Philippe Rolet CTO d'Artefact. A la rencontre du conseil marketing, de la technologie data et de l'univers créatif, Artefact est une agence d'innovation data qui révolutionne l'expérience client en s'appuyant sur les données.

Il y a quelques années, on disait souvent du Big Data qu'il était comme le sexe pour les adolescents : tout le monde en parle, tout le monde dit qu'il le fait, mais personne ne sait vraiment ce que c'est.

Aujourd’hui, l'intelligence artificielle, c'est comme le Big Data.

A.I. is the new Big Data

Filons un peu la métaphore : certains adolescents savent en fait de quoi ils parlent, car ils ont eu l’occasion de pratiquer. Ce sont les “cool kids” du lycée : la reine du bal de promo, le capitaine de l'équipe de foot, etc. Mais ils masquent certains détails qui nuiraient à leur popularité.

Et qui sont ces “cool kids” pour l'IA? Google, Amazon, Facebook, IBM, Microsoft... et un florilège de startups émergeant dans des branches spécialisées du domaine. Les géants technologiques du début du XXIe travaillent d'arrache-pied pour réussir à "get lucky"; ils communiquent beaucoup, et surtout sur le beau revers de la médaille--même si parfois certains écueils sont révélés.

Mais pour ceux qui ne dépensent pas des milliards en R&D, comment comprendre l'intelligence artificielle ? La question est complexe et pour cause : il n'y a pas de définition claire de l'intelligence artificielle car il n'y a pas de définition claire de l'intelligence tout court--"Qu'est-ce que l'intelligence?" est un sujet typique de bac de philosophie. C'est pourquoi il y a autant de réponses que d'inepties dans les débats pour savoir si tel algorithme ou cas d'usage est de l'IA, ou du machine learning, ou du data mining, ou du natural language processing avec un peu d'internet-of-things mais attention ça n'est pas de l'IA, etc.

Prenons donc une approche très pragmatique en s'inspirant de Marvin Minsky, un des pères fondateurs du domaine : une intelligence artificielle est un programme informatique qui s’adonne à des tâches qui sont, pour l’instant, accomplies de façon plus satisfaisante par des êtres humains.

L'IA n'est donc pas une technologie particulière ou un algorithme précis.
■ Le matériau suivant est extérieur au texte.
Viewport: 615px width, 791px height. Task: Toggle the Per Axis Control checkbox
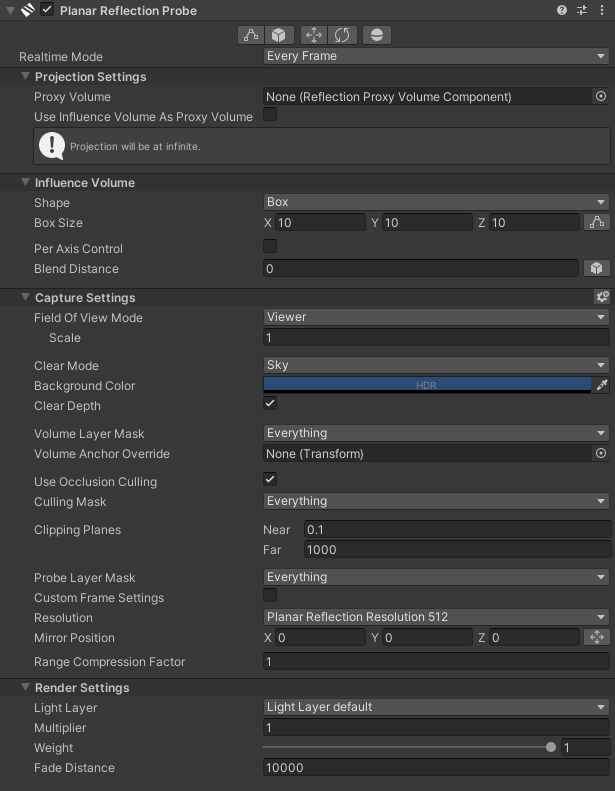pos(270,246)
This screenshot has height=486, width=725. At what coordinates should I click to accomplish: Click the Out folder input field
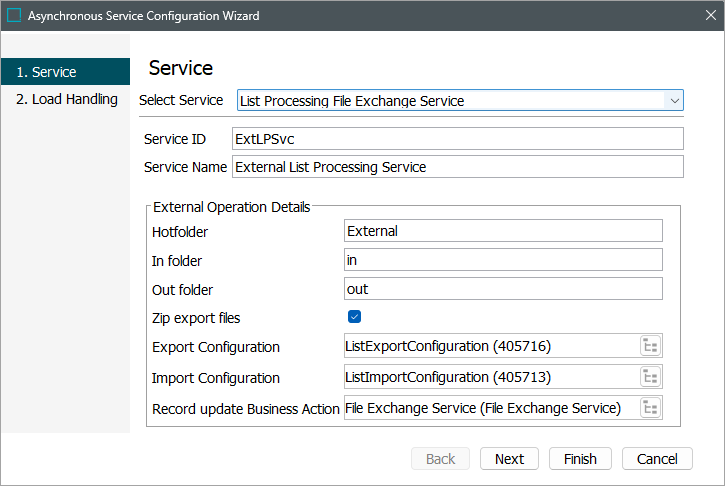coord(503,289)
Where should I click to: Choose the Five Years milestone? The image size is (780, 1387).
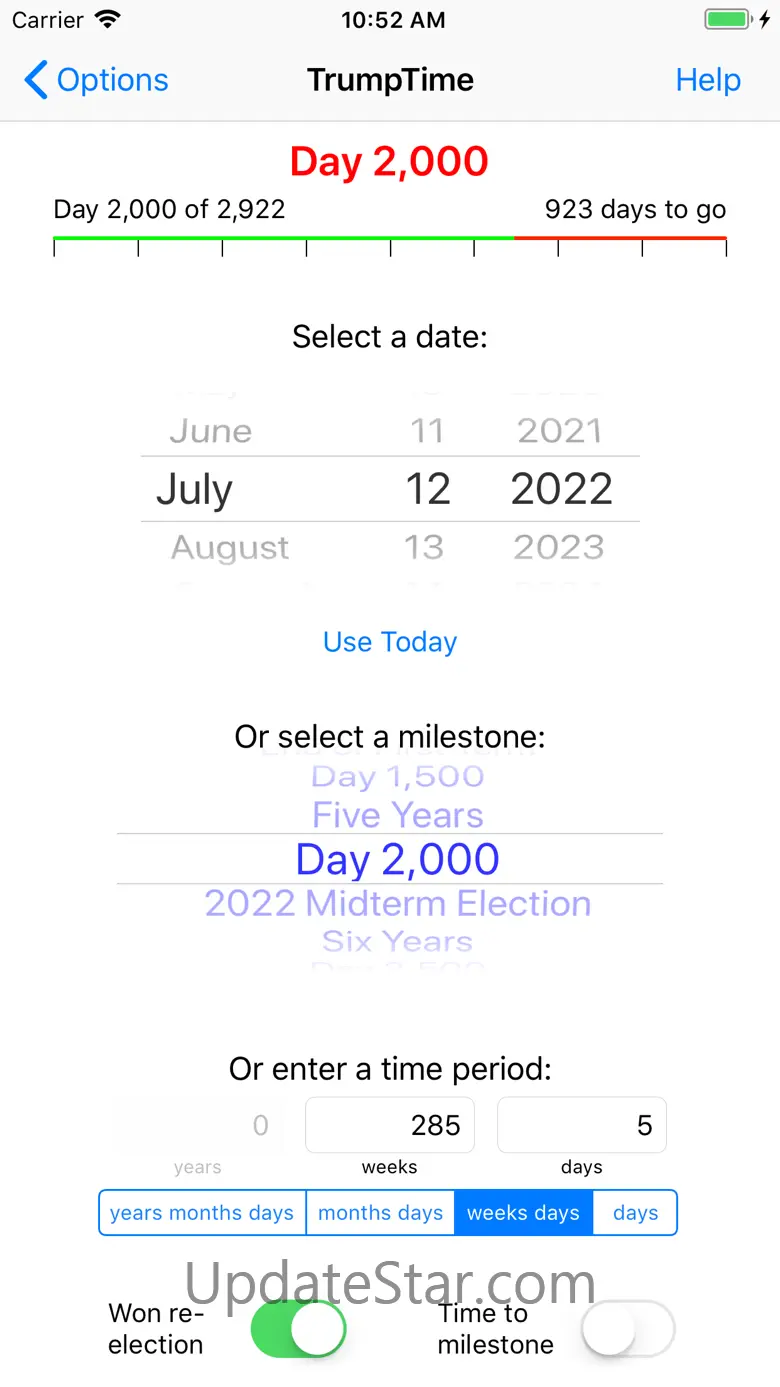[x=398, y=815]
C'est le nom de tout programme au service des problèmes qu'on cherche à résoudre avec des machines plutôt que des humains.  Cette vision pragmatique a l'avantage de centrer le débat sur le but recherché, ce qu’on veut accomplir--plutôt que sur le moyen utilisé.

 

Le marketing a utilisé, utilise et utilisera l'intelligence artificielle

 

Il y a quelques années, pour faire des campagnes, on constituait un focus group de personnes qui réfléchissaient fort, assistés par quelques sondages TNS, études de marché et autres, pour définir les 3 ou 4 segments à cibler.

Désormais, des programmes analysent des grosses masses de données quantitatives, et découvrent automatiquement cette segmentation--et parfois dénichent de nouveaux segments pertinents.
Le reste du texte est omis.